This paper introduces a novel method for deducing high-order finite difference schemes for the three-dimensional Helmholtz equation, $\Delta p\pm {\lambda }^{2}p=f$. The new method can reach an eighth-order of accuracy. It is based on an implicit formulation by computing simultaneously the unknown variable and its corresponding derivatives. The scheme is obtained from Taylor series expansion and plane wave theory analysis, and it is constructed from a few modifications to the standard centered finite differences. A classical dispersion analysis and the error between the numerical wavenumber and the exact wavenumber is given.

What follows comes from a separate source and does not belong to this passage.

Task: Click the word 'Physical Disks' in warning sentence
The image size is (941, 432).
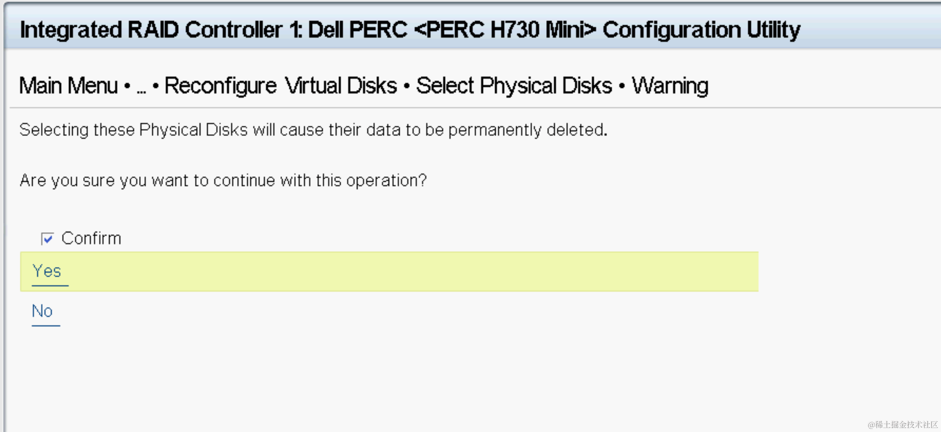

Numerical experiments are presented to verify the feasibility and accuracy of the proposed methods for a broad range of $\lambda$-values. Moreover, the numerical method is capable to solve with great precision the monotone and oscillatory Helmholtz problem with variable $\lambda$-values. Thus, the proposed formulation results in an attractive method, easy to implement, with high order of accuracy but nearly the same computational cost as those of an explicit formulation.

本文介绍了一种用于推导三维Helmholtz方程的高阶有限差分格式的新方法， $\Delta p\pm {\lambda }^{2}p=F$。新方法可以达到八阶精度。它基于隐式表示，同时计算未知变量及其对应的导数。该方案是从泰勒级数展开和平面波理论分析获得的，它是通过对标准中心有限差分进行的一些修改而构造的。给出了经典的色散分析以及数值波数与精确波数之间的误差。提出了数值实验，以验证所提方法在广泛范围内的可行性和准确性。$\lambda$值。而且，数值方法能够高精度地解决变数的单调和振荡亥姆霍兹问题。$\lambda$值。因此，所提出的公式产生了一种有吸引力的方法，易于实施，具有很高的精度，但计算成本与显式公式几乎相同。